* Required task
Reproduce each of the following records verbatim, preserving every line in its original order and form.

* Records for the task

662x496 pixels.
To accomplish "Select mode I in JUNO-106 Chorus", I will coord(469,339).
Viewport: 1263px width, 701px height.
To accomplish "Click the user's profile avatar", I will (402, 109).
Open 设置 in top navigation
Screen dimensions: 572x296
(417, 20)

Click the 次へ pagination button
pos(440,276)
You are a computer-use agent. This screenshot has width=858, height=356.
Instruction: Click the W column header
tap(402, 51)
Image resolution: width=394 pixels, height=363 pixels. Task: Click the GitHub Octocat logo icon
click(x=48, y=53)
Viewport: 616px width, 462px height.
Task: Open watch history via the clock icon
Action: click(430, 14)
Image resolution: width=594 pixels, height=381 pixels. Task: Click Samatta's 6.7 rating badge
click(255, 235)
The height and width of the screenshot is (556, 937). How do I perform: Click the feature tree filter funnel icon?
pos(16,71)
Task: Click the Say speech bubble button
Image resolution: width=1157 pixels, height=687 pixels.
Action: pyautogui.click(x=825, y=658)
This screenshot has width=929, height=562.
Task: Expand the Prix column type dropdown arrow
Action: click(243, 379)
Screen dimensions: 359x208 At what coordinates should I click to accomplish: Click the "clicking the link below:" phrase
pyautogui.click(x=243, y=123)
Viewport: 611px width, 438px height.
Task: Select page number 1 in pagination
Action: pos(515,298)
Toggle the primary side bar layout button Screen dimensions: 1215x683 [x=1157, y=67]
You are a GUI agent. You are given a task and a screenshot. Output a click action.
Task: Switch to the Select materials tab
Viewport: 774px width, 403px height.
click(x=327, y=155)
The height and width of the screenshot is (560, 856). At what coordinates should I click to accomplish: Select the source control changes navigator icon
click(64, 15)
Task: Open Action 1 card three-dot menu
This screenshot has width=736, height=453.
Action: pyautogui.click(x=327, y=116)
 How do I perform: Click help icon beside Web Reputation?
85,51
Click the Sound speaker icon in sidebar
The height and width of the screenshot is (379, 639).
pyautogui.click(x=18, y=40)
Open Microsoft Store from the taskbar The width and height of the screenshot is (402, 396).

* Exercise solution
662x496 pixels.
To accomplish "Select mode I in JUNO-106 Chorus", I will coord(469,339).
Viewport: 1263px width, 701px height.
To accomplish "Click the user's profile avatar", I will (402, 109).
Open 设置 in top navigation
Screen dimensions: 572x296
(417, 20)

Click the 次へ pagination button
pos(440,276)
You are a computer-use agent. This screenshot has width=858, height=356.
Instruction: Click the W column header
tap(402, 51)
Image resolution: width=394 pixels, height=363 pixels. Task: Click the GitHub Octocat logo icon
click(x=48, y=53)
Viewport: 616px width, 462px height.
Task: Open watch history via the clock icon
Action: click(430, 14)
Image resolution: width=594 pixels, height=381 pixels. Task: Click Samatta's 6.7 rating badge
click(255, 235)
The height and width of the screenshot is (556, 937). How do I perform: Click the feature tree filter funnel icon?
pos(16,71)
Task: Click the Say speech bubble button
Image resolution: width=1157 pixels, height=687 pixels.
Action: pyautogui.click(x=825, y=658)
This screenshot has width=929, height=562.
Task: Expand the Prix column type dropdown arrow
Action: click(243, 379)
Screen dimensions: 359x208 At what coordinates should I click to accomplish: Click the "clicking the link below:" phrase
pyautogui.click(x=243, y=123)
Viewport: 611px width, 438px height.
Task: Select page number 1 in pagination
Action: pos(515,298)
Toggle the primary side bar layout button Screen dimensions: 1215x683 [x=1157, y=67]
You are a GUI agent. You are given a task and a screenshot. Output a click action.
Task: Switch to the Select materials tab
Viewport: 774px width, 403px height.
click(x=327, y=155)
The height and width of the screenshot is (560, 856). At what coordinates should I click to accomplish: Select the source control changes navigator icon
click(64, 15)
Task: Open Action 1 card three-dot menu
This screenshot has width=736, height=453.
Action: pyautogui.click(x=327, y=116)
 How do I perform: Click help icon beside Web Reputation?
85,51
Click the Sound speaker icon in sidebar
The height and width of the screenshot is (379, 639).
pyautogui.click(x=18, y=40)
Open Microsoft Store from the taskbar The width and height of the screenshot is (402, 396).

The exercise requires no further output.